BPOB – Jamu tradisional telah menjadi bagian tak terpisahkan dari budaya Indonesia selama berabad-abad. Dikenal sebagai ramuan herbal yang disiapkan dari bahan alami, jamu telah menjadi warisan berharga yang diwariskan dari generasi ke generasi. Walaupun kini zaman semakin modern, masyarakat Indonesia yang meminum jamu. Bahkan, kini jamu tradisional Indonesia makin mendunia, berkat ditetapkannya budaya sehat jamu sebagai Warisan Budaya Takbenda (WBTb) oleh UNESCO.
Pembahasan jamu sebagai Warisan Budaya Takbenda dibahas dalam sidang ke-18 Intergovermental Commitee for the Safeguarding of the Intangible Cultural Heritage yang dilaksankan di Kasane, Republik Botswana pada Rabu, 6 Desember 2023 lalu.
BACA JUGA : Selain Jamu ada Makanan Khas Sukoharjo.
Sejarah Jamu Tradisional di Indonesia
Arti kata “jamu” sendiri merupakan gabungan dari dua kata yaitu “Jawa” dan “Ngramu“, jadi mengandung arti ramuan yang dibuat oleh orang Jawa.

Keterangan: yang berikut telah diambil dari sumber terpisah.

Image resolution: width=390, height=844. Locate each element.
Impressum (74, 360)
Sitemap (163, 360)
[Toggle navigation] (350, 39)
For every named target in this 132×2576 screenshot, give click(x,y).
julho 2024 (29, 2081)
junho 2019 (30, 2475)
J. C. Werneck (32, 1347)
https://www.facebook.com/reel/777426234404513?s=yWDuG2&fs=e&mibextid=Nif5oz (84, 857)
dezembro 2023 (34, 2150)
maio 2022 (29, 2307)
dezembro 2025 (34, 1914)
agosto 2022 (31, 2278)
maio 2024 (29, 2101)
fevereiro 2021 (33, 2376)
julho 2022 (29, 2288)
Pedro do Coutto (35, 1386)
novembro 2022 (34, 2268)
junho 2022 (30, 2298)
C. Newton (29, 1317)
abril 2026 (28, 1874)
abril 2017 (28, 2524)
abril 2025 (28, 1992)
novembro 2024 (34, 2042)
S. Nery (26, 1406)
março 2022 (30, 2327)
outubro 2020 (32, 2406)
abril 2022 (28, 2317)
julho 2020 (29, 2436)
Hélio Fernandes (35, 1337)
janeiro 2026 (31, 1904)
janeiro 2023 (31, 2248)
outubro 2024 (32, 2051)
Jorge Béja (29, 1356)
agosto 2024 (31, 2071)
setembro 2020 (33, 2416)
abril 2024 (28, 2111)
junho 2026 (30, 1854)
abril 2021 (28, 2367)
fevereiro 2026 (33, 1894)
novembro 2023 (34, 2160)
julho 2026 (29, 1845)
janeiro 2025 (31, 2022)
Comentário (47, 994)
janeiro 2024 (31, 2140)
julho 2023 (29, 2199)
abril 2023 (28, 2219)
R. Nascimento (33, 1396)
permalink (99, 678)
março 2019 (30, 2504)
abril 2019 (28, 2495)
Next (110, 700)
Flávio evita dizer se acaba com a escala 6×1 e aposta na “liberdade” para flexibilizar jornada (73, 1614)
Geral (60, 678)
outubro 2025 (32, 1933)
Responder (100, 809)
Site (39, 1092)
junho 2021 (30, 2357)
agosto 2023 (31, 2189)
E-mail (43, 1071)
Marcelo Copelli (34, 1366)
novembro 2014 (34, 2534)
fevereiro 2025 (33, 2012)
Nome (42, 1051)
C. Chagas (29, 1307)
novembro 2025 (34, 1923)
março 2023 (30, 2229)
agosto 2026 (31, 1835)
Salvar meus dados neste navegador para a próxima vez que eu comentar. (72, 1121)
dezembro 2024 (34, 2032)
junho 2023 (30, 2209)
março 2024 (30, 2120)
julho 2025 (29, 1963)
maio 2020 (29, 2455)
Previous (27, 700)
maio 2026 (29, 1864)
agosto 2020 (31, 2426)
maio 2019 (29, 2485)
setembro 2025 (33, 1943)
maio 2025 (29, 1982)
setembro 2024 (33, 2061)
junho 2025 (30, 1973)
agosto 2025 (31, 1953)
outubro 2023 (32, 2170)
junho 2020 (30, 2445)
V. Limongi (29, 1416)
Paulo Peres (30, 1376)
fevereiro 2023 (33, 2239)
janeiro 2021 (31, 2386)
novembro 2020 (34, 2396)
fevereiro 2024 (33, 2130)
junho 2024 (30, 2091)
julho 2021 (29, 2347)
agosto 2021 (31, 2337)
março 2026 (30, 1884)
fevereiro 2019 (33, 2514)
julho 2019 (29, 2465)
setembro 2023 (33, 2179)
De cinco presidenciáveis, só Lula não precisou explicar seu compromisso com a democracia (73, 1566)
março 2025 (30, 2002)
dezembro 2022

Ada Teori lain juga yang menyebutkan, jamu berasal dari bahasa Jawa Kuno: “Djampi”, yang berarti metode untuk penyembuhan dengan menggunakan ramuan herbal.

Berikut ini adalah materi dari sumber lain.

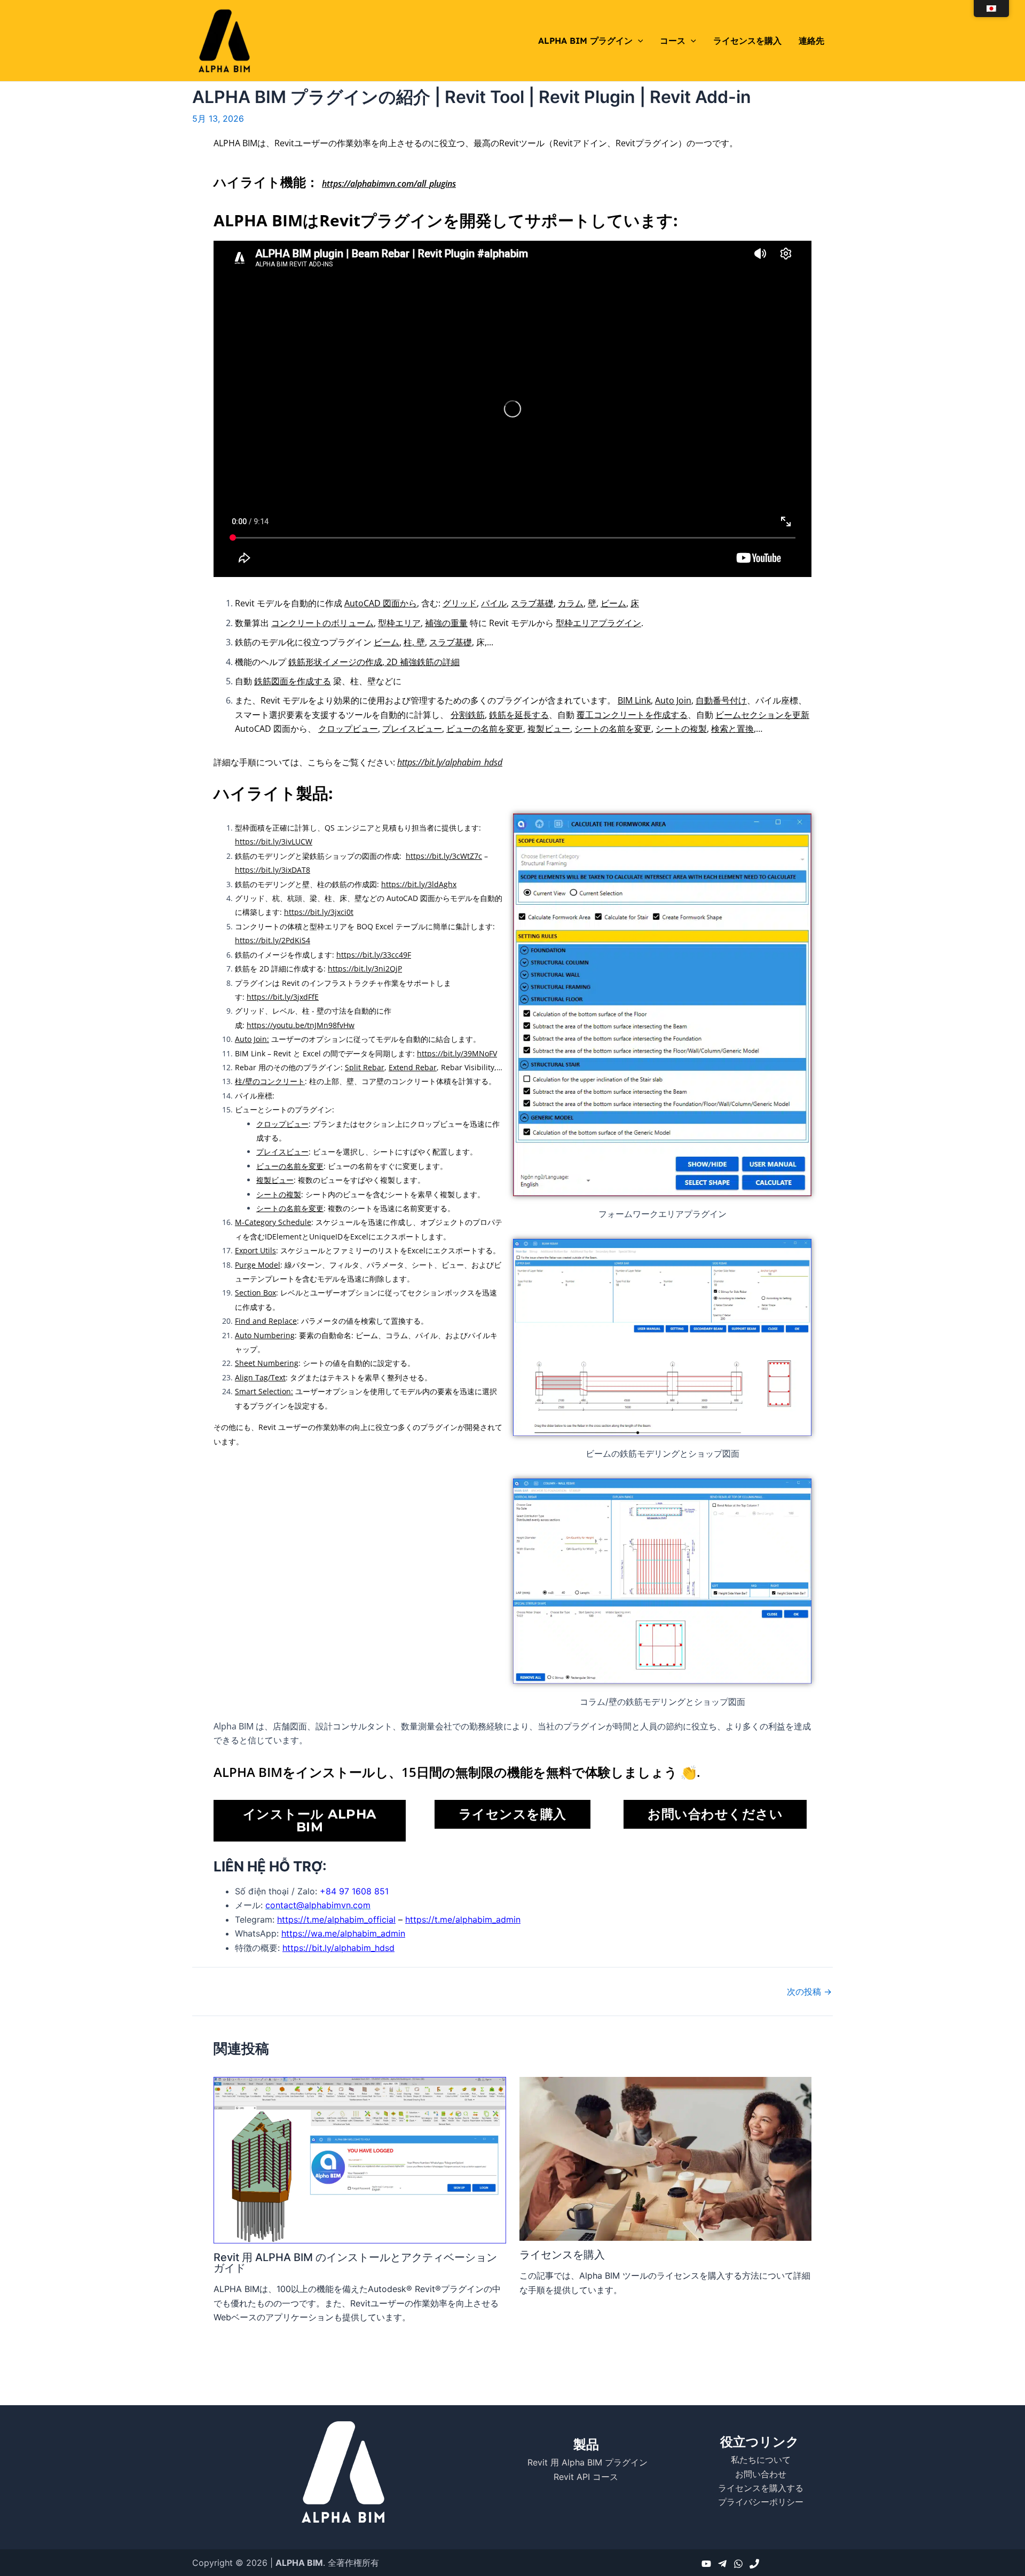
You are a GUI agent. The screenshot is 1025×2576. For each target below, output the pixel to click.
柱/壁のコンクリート (270, 1081)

Dilansir dari jalurrempah.kemendikbud.go.id, jamu sudah ada sejak zaman Kerajaan Mataram. Hal ini dapat dibuktikan melalui ilustrasi yang mirip dengan proses pembuatan jamu di berbagai situs, seperti situs arkeologi Liyangan, relief candi-candi dan juga prasasti Madhawapura yang menyebutkan istilah peracik jamu dengan sebutan “Acaraki“.
Bahan Baku yang Berlimpah
Data dari Riset Tumbuhan Obat dan Jamu (RISTOJA) yang dilakukan Kementerian Kesehatan Republik Indonesia, mengungkapkan bahwa terdapat 32.013 ramuan obat tradisional, dan 2.848 spesies tumbuhan sebagai bahan baku obat tradisional (jamu tradisional)
Tidak mengherankan jika jamu menyimpan banyak khasiat bagi tubuh kita. Berdasarkan catatan dalam Serat Centhini (1814 – 1823), berbagai jenis tumbuhan obat dapat dipakai sebagai bahan baku jamu tradisional dan dapat mengobati beberapa jenis penyakis, seperti panas dingin, meriang, cacingan, cacar, dan bahkan berkaitan dengan syaraf, batuk hingga mata.
Jamu di DPSP Borobudur
Perkembangan jamu tradisional sebagai minuman juga ramuan herbal terus berkembang hingga era kolonial. Menariknya, mengutip dari National Geographic Indonesia, pada abad ke 17 seorang ilmuwan bernama Jacobus Bontius menggunakan jamu untuk mengobati Gubernur Jendral VOC, Jan Pieterszoon Coen.
Semakin berkembangnya zaman, saat ini mulai banyak beragam varian jamu, namun jamu yang paling populer dan masih ada hingga saat ini adalah jamu gendong. Sejarahnya, pelopor jamu gendong berasak dari daerah Nguter, Sukoharjo, Jawa Tengah.